— begin Records provided —

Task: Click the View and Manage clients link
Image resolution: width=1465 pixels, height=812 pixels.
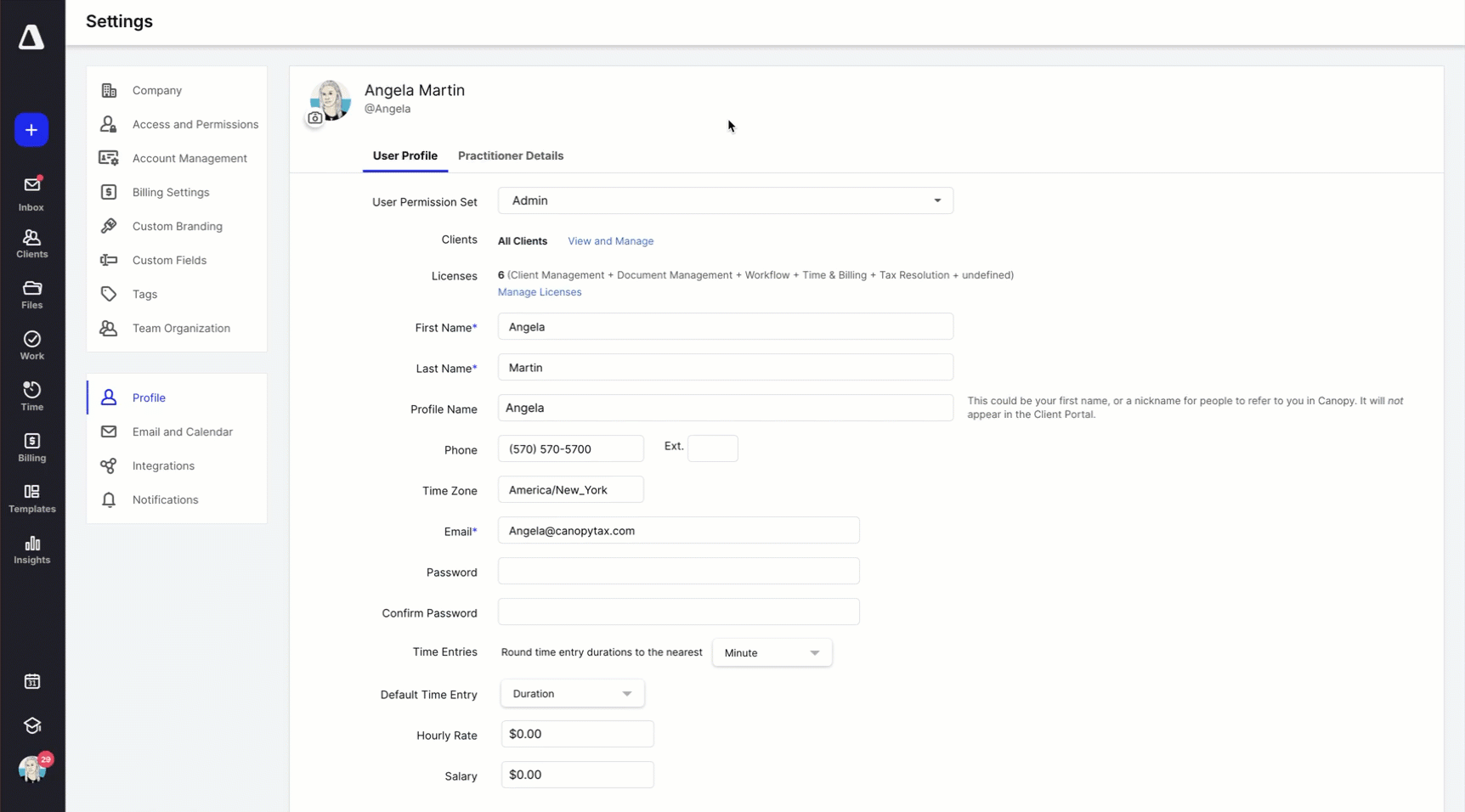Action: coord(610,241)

— end Records provided —
— begin Records provided —

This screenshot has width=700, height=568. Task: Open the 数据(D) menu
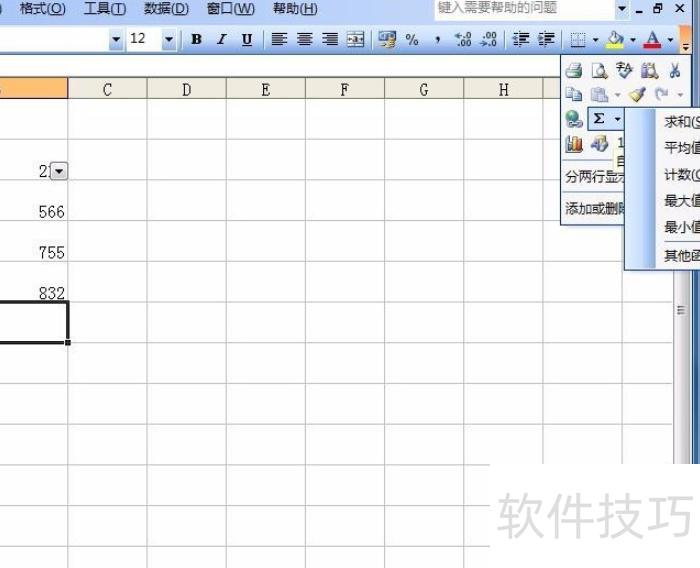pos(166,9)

— end Records provided —
— begin Records provided —

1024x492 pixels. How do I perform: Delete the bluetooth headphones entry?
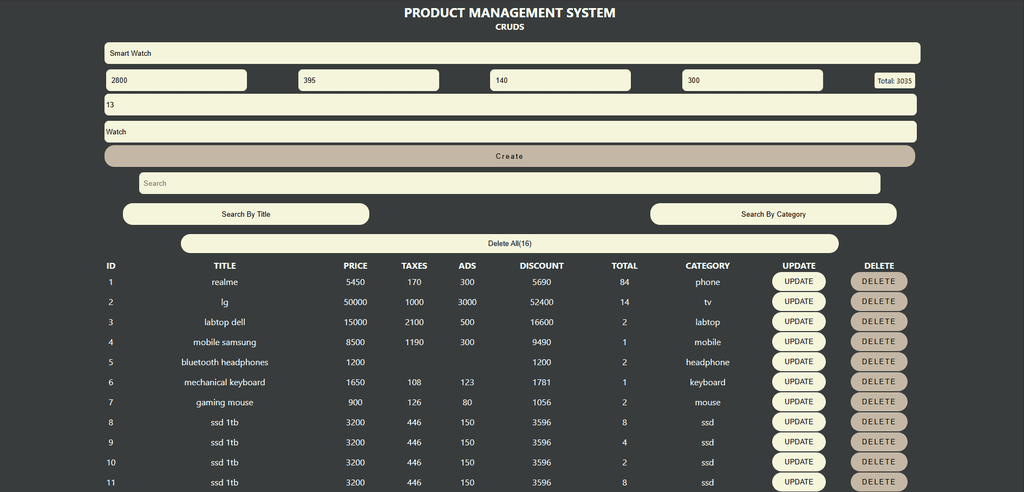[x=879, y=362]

— end Records provided —

### Problem statement
Copy out the lines of the entries from the line containing "Task: Click the View and Manage clients link" up to and including the line containing "Action: coord(610,241)", reproducing them without alteration. Leave the pictures out of your answer.

### Output
Task: Click the View and Manage clients link
Image resolution: width=1465 pixels, height=812 pixels.
Action: coord(610,241)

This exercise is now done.